After reporting earnings last week that showed profits jumping 10% to $427 million, or $0.56 per share, and revenues that were up 9% to $3.87 billion, CEO Howard Schultz said Starbucks would be launching its own handcrafted carbonated beverage, called Fizzio, to 3,000 locations in the U.S., with additional debuts across Asia and Africa. Is this the big soda deal that's been rumored to break, and did the idle gossipers misconstrue what was being discussed?
Certainly Schultz is positioning Starbucks to be more than just a cool place to grab a cup of coffee. Beyond just food, which has proved to be especially popular as it widens its market to breakfast, lunch, and dinner, Starbucks is further broadening its appeal by extending its drinks business to include beer and wine, juice, and now soda.
A compelling case could be made (and has been) that it wants to meet your beverage needs by going beyond just its myriad corner coffee shops and grocery stores, and reaching into your kitchen as well, with an acquisition of the DIY soda appliance maker. Even the latest scuttlebutt that it's deep in discussions to take a 10% piece of SodaStream seemingly has merit, as Coca-Cola recently took a similar-sized stake in Keurig Green Mountain to introduce its own home-based branded beverage system.

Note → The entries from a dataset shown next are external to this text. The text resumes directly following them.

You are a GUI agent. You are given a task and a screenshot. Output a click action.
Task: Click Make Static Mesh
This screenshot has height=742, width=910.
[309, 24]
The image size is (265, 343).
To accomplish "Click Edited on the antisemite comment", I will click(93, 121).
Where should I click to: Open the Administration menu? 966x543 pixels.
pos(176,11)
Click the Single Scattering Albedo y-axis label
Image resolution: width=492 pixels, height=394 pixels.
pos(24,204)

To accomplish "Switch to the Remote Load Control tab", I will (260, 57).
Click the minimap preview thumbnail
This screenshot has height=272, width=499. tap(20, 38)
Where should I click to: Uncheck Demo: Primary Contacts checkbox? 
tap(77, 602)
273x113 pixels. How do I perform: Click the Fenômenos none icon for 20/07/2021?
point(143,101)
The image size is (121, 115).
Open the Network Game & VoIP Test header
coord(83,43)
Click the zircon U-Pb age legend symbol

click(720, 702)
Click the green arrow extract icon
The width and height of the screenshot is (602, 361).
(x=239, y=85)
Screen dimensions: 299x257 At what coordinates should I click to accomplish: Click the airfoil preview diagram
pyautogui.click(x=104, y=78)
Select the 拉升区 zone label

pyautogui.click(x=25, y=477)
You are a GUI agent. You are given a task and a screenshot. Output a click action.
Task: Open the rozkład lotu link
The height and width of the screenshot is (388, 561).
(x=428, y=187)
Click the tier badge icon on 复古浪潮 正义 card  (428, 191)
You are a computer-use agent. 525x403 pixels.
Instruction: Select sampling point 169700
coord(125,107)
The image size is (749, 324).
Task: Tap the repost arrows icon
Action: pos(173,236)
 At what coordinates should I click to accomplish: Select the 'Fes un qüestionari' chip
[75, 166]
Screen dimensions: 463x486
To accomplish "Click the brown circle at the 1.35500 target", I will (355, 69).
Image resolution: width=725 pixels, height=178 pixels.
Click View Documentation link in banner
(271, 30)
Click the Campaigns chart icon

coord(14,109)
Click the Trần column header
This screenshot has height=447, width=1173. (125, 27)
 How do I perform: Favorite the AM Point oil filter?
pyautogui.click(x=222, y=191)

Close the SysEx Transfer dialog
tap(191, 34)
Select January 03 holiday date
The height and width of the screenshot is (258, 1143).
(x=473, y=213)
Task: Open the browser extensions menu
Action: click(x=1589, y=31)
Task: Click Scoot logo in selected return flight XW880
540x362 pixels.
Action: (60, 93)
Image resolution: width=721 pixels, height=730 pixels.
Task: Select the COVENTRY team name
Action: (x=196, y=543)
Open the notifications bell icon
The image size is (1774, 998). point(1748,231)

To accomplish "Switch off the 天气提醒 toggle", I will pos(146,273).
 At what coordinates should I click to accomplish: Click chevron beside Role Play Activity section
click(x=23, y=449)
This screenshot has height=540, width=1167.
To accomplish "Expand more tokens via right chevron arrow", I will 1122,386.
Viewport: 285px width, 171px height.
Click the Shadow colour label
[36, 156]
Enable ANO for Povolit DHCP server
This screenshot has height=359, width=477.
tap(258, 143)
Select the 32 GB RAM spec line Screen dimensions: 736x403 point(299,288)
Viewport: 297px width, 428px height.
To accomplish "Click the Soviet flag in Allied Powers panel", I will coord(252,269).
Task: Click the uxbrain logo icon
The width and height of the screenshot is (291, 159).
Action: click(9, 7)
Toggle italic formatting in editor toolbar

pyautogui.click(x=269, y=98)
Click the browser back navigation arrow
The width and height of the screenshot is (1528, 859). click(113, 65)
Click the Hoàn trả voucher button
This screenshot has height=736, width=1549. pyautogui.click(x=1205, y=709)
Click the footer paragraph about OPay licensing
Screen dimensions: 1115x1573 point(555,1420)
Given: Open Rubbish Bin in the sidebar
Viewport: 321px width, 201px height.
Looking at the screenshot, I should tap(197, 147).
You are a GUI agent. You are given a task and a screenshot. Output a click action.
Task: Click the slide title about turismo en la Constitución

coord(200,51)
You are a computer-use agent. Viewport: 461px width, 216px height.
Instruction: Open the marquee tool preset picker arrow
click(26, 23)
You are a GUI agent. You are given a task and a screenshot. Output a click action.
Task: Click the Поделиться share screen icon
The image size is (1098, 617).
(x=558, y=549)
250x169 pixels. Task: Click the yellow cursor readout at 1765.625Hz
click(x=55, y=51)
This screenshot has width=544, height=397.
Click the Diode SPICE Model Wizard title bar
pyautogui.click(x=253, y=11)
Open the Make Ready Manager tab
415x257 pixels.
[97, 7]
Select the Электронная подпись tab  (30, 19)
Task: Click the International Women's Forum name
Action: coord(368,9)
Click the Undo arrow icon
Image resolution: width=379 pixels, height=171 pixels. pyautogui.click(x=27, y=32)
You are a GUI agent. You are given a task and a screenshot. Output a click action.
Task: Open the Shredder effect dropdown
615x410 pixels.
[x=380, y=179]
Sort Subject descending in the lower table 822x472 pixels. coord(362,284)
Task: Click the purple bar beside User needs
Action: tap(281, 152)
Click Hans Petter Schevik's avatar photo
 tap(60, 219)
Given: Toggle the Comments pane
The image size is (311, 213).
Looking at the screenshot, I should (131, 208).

Yet SodaStream's performance has underwhelmed Wall Street lately, with sales for 2013 rising by double-digit percentages to $563 million but adjusted profits coming in below $53 million, much less than the $65 million analysts anticipated. As management doesn't anticipate that 2014 will allow it to escape the "headwinds" it's already experiencing, it raises the question of whether Starbucks would want to partner with the runner-up simply for the sake of saying it also has a place in the home cold beverage market.
It's clear that Coke viewed all the participants in the niche and found SodaStream lacking. That it chose to go with the coffee maker instead suggests that it feels there is one dominant leader of DIY home appliances, and it wasn't the soda maker. I don't see Starbucks jumping on the "me, too" bandwagon when Schultz will be focusing on his company's own soda brand, and I've already expressed concern that SodaStream's controversial base of operations in the Middle East may be something Starbucks and other potential partners might want to sidestep altogether.
The latest reports say Starbucks only wants a piece of SodaStream International, and that could be a more likely scenario than an outright acquisition. Coke's stake in Keurig validates the home beverage niche, but with Fizzio set to launch this year, there may be no need for Starbucks to bother taking on an investment in an underperforming competitor at this point.